Barend Cornelis Koekkoek (Dutch, 1862)

Timeline

Barend Cornelis Koekkoek was one of the most important figures of the Dutch Romantic School. He became famous for his wooded and forest landscapes and his snow scenes, filled with large trees, winding paths, hilltops, ruins and of Meindert Hobbema and Jan Wijnants. Although Koekkoek wrote in his memoirs that he was interested in the simplicity of nature, the idyllic atmosphere of many of his landscapes was conceived in the spirit of Romanticism.
Koekkoek was born in Middelburg and received his earliest tuition from his father Johannes Hermanus Koekkoek (1778 - 1851) who specialised in marine subjects and river scenes. He then studied under Abraham Krayestein at the Middelburg Drawing Academy and at the Amsterdam Academy between (1825 - 1826). He first lived in Hilversum and later in Amsterdam, spending the summers in the wooded Beek and Ubbergen. In 1833, Koekkoek married Elize Therese Daiwaille who was also a painter and in 1834 they settled at Kleve.
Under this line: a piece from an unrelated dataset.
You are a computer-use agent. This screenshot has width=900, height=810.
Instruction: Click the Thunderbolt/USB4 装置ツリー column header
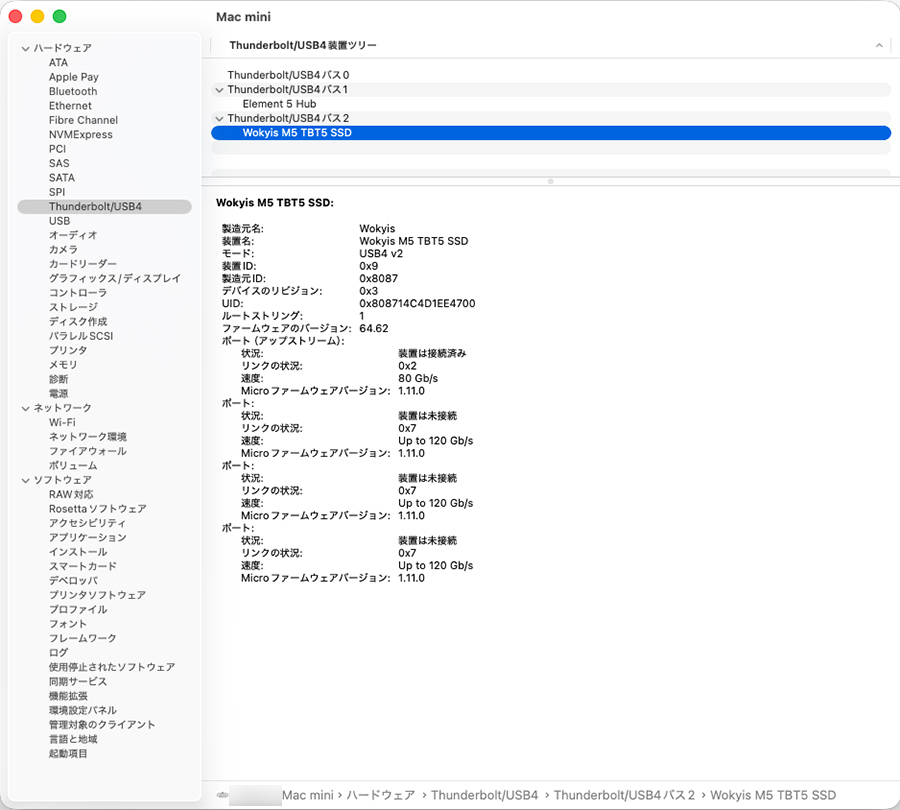302,45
He published his Memoirs and Reports of a Landscape Painter in 1841 and in 1845, Koekkoek was commissioned by the King of Holland to paint a series of landscapes.
Koekkoek regularly exhibited in Amsterdam, The Hague and Rotterdam between 1826 - 1862; he also showed work at the Paris Salon where he won medals in 1840 and 1845. He also was a member of the Amsterdam and St Petersburg Academies and was awarded the Netherlands Order of the Lion and the Belgian Order of Leopold.
The work of Barend Cornelis Koekkoek is represented in many museums including the Rijksmuseum, Amsterdam, the Museum Boymans-van Beuningen, Rotterdam and the Stadtishches Museum Haus Koekkoek, Kleve.